Weniger optimistisch ist der 49-Jährige, was die Finanzierung des neuen Dienstes angeht. Während der Projektphase erhielt er von der TK in etwa 25 Euro pro Patient pro Quartal für ein 15-minütiges Gespräch. Nach der Einigung von KBV und GKV werden ab 1. Juli nur maximal 200 Euro pro Quartal erstattet. Gedacht für die aufwändige Technik, die er bereitstellen und unterhalten muss. Die eigentliche Sprechstunde aber falle unter die Grundpauschale, werde also nicht eigens vergütet. Begründung: Der Videochat ersetze nur den Arzt-Patienten-Kontakt, der bereits bezahlt sei. „Das ist wie eine Flatrate. Das kostet uns mehr, als es bringt“, sagt Baumbach und wagt eine Prognose: Das sei die Totgeburt für die Kassensprechstunde. Er werde den Service aber weiter anbieten — als private Leistung.

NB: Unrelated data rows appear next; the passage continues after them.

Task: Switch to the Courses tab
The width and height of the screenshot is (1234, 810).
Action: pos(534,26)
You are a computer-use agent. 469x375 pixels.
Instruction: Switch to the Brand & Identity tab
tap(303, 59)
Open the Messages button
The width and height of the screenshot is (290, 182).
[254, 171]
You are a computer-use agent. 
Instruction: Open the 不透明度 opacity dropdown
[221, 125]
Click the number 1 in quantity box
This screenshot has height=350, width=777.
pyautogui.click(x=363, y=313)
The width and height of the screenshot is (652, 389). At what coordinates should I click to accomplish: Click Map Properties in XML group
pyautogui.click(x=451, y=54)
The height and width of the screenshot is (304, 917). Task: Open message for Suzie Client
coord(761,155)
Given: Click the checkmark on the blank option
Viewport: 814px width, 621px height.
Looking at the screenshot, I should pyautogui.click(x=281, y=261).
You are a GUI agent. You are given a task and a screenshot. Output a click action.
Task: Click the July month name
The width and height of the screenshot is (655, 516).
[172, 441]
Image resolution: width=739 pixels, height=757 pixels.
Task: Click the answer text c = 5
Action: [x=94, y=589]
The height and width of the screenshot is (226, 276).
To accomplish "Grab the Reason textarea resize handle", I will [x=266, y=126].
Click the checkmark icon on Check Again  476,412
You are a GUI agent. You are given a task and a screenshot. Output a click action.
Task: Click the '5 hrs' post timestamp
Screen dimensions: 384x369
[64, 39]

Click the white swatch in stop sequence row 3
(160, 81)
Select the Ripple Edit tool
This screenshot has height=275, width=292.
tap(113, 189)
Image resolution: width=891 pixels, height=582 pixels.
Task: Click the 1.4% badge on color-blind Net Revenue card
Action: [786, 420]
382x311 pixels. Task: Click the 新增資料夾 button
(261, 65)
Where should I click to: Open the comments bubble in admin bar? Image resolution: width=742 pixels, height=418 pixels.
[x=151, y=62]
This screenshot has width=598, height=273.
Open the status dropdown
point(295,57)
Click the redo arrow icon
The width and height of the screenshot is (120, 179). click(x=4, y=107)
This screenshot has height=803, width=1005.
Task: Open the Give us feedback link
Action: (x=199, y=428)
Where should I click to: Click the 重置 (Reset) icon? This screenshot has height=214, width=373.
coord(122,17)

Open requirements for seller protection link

Aufgebracht ist auch Dr. Klaus Strömer. Der Mönchengladbacher Hautarzt und Präsident des BVDD gehört zu den Pionieren der Online-Sprechstunde, arbeitete an einem Positionspapier zur Telemedizin in der Dermatologie mit, nahm an Pilot- und Modellversuchen teil und arbeitet aktuell an einem Telemedizinleitfaden. „Ärzte erhalten keinen Cent für die Videosprechstunde“, beschwert er sich und deutet die Vereinbarung als „Bankrotterklärung der Selbstverwaltung“. Niemand könne ernstlich von den Ärzten erwarten, den Aufwand — von der Aufklärung der Patienten über die Schulung der Mitarbeiter bis hin zur Technikanschaffung — unentgeltlich zu stemmen.

Die so Gescholtenen weisen darauf hin, dass die Videosprechstunde nur bei ganz bestimmen Fällen — mehrheitlich bei Kontroll- und Verlaufsuntersuchungen — möglich sei, und hoffen, „auch die Dermatologen von dem getroffenen Vergütungsmodell zu überzeugen“, so GKV-Spitzenverbands-Pressesprecher Florian Lanz auf Anfrage. Für die KBV erklärt Pressesprecher Roland Stahl, die Vereinbarung sei „ein erster Schritt“. Und er verspricht, das Thema „dahingehend zu beobachten, ob wir nachbessern müssen“.